Hi Chad,
Are you thinking about spiking the beads in at the *beginning* of the protocol (like TruCount for flow)?
Over the years, there's been some discussion about this.
The biggest issue that keeps coming up is the cell recovery on the instrument: the best recoveries are usually 40-50% on a Helios or with a Supersampler, but inversely that means that 50-60% of your sample is missing (and that's not counting washing-based losses along the steps of the protocol).
Even under optimal circumstances:
1. All cell types going "missing" at the same rate to avoid cell ratio distortions (generally a decent assumption as far as I can tell)
2. Low number of bead+cell doublets which might necessitate low cell concentration and therefore long acquisition time)
3. Well-behaved non-clumpy sample (therefore uniform data acquisition)
4. Beads behaving like cells and being "lost" in washes just like cells (might be reasonably true?)

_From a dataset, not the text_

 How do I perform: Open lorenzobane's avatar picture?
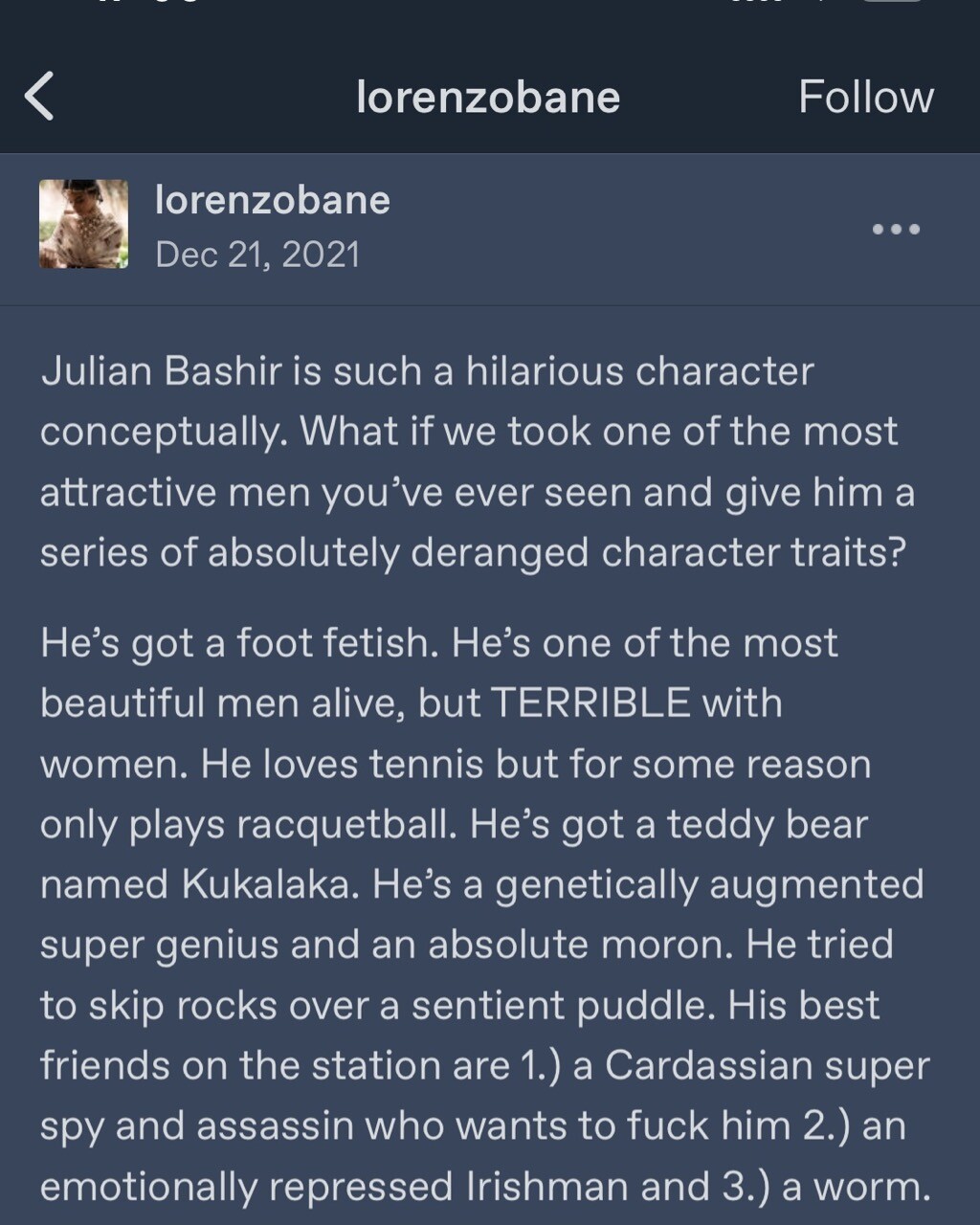pos(83,224)
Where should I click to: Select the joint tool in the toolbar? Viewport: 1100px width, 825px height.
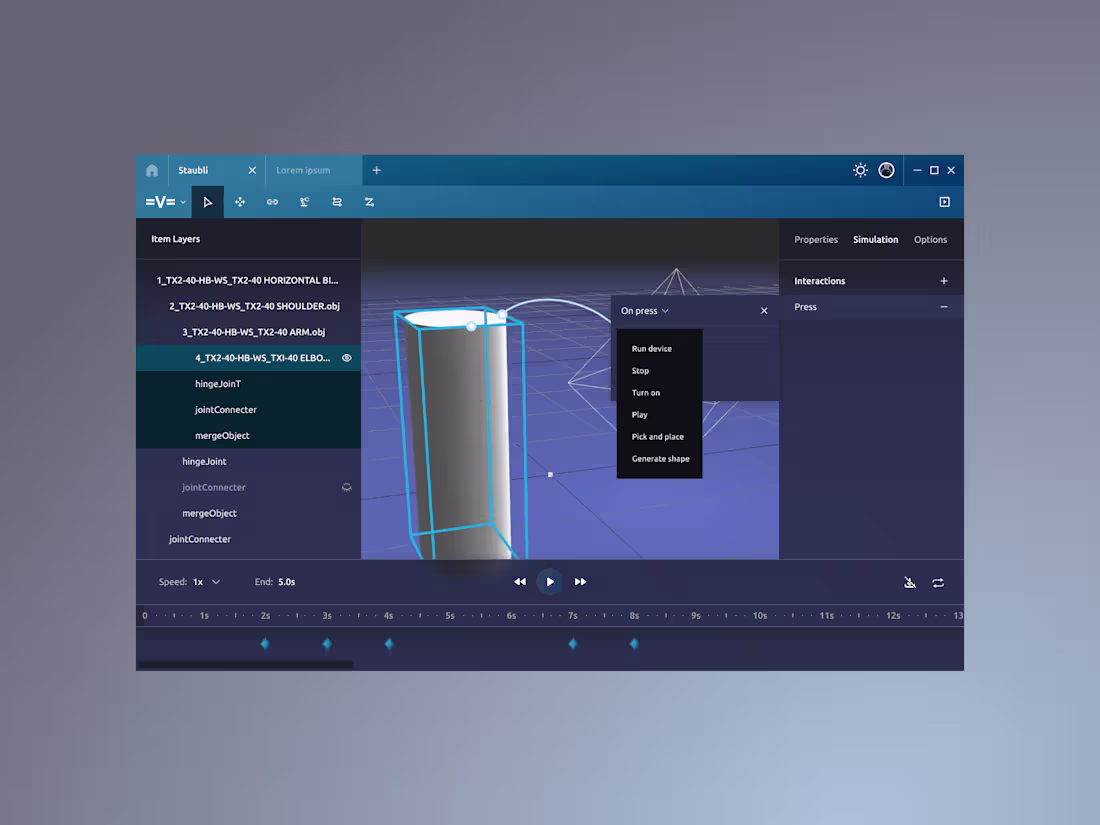304,202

that still gives you really big error bars on absolute counting (rather than relative counting). At the very least, I think there would be a lot of preparatory experiments to characterize your instrument's recovery (ie, that your recovery variance of CyTOF vs TC20 or whatever is tightly 44-46% rather than lower 35-40% or broader 40-55%)

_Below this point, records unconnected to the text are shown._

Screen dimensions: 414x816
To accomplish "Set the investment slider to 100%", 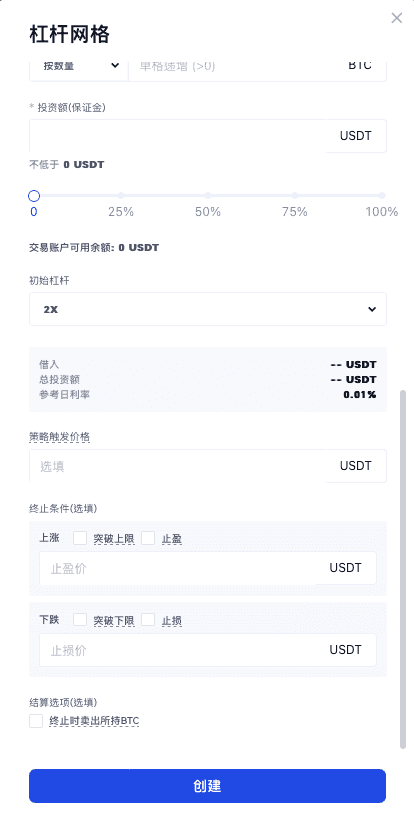I will click(x=382, y=196).
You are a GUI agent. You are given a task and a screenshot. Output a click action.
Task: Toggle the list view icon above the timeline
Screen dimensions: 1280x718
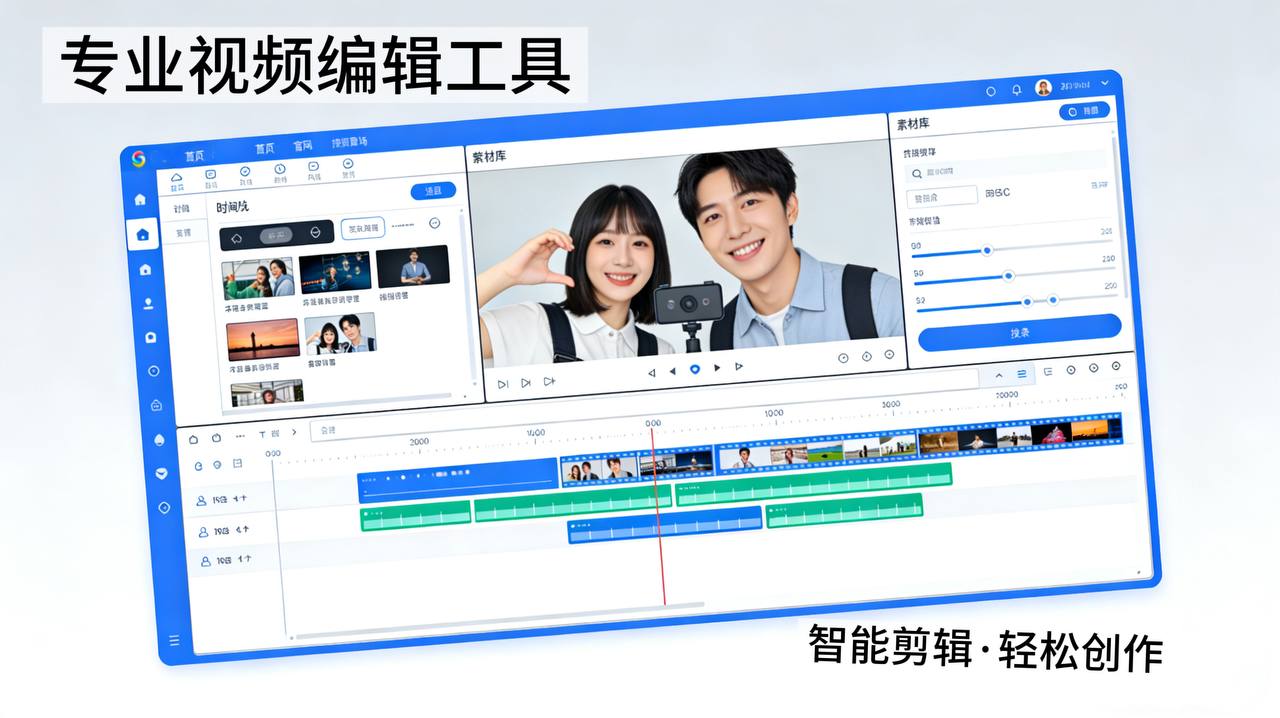pos(1022,374)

Looking at the BD TruCount instructions
https://www.bdbiosciences.com/en-us/pro ... ivd.340334https://www.bdbiosciences.com/content/d ... -22402.pdfit looks like there are several important aspects:
1. Commercially prepared tubes with known amounts of beads.
- at least within your own project, you could probably make a "lot" of tubes that would be fairly internally consistent for your purposes.

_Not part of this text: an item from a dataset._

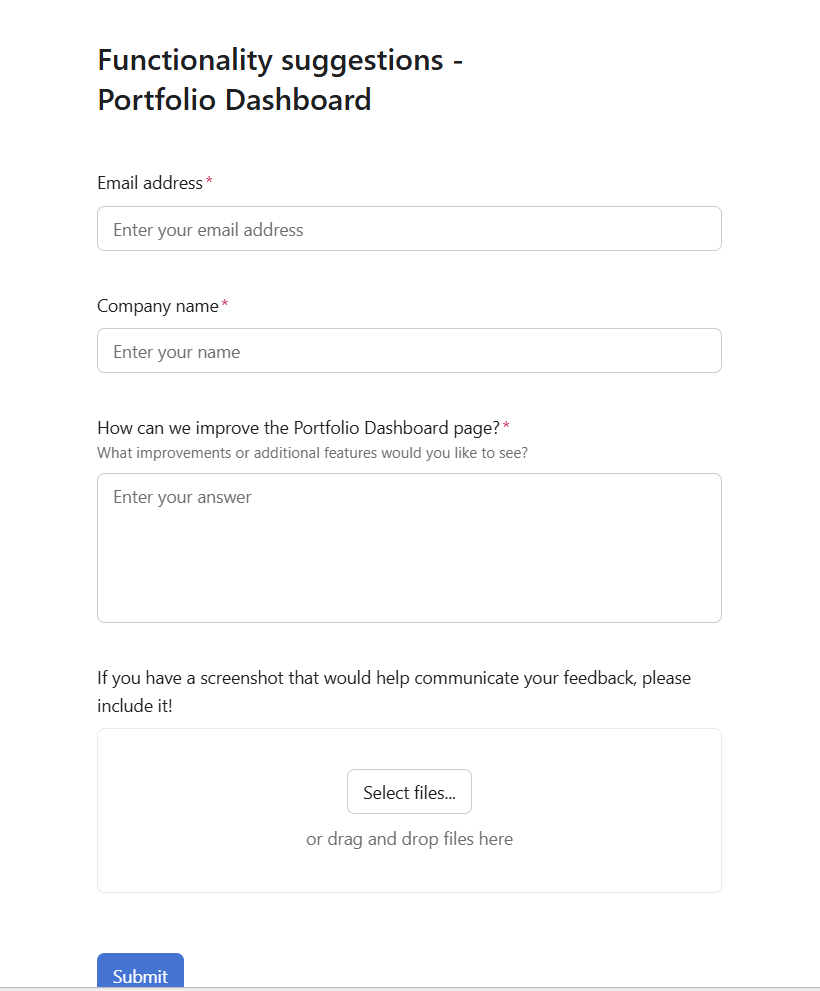Click into the 'Enter your answer' text area
The image size is (820, 991).
coord(409,548)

2. Addition of precise amount of sample.
3. Lyse-no-wash acquisition (or at the very least, I don't see any centrifugation steps or buffer washes in the TruCount protocol).
* I'm not sure how you would do this in CyTOF without having tire tracks in your acquisition. How much super-stringent Ab titration (including longer overnight staining like in Whyte et al
https://doi.org/10.1002/cpz1.589 ) could help, I'm not sure. But I don't know that it would fix your Ir intercalator streaking.
4. Not explicitly mentioned, but implied: the much higher cell recovery on a flow cytometer.
I've never used TruCount on flow, so anyone with hands-on experience, please chime in and comment on how they would see a CyTOF version working!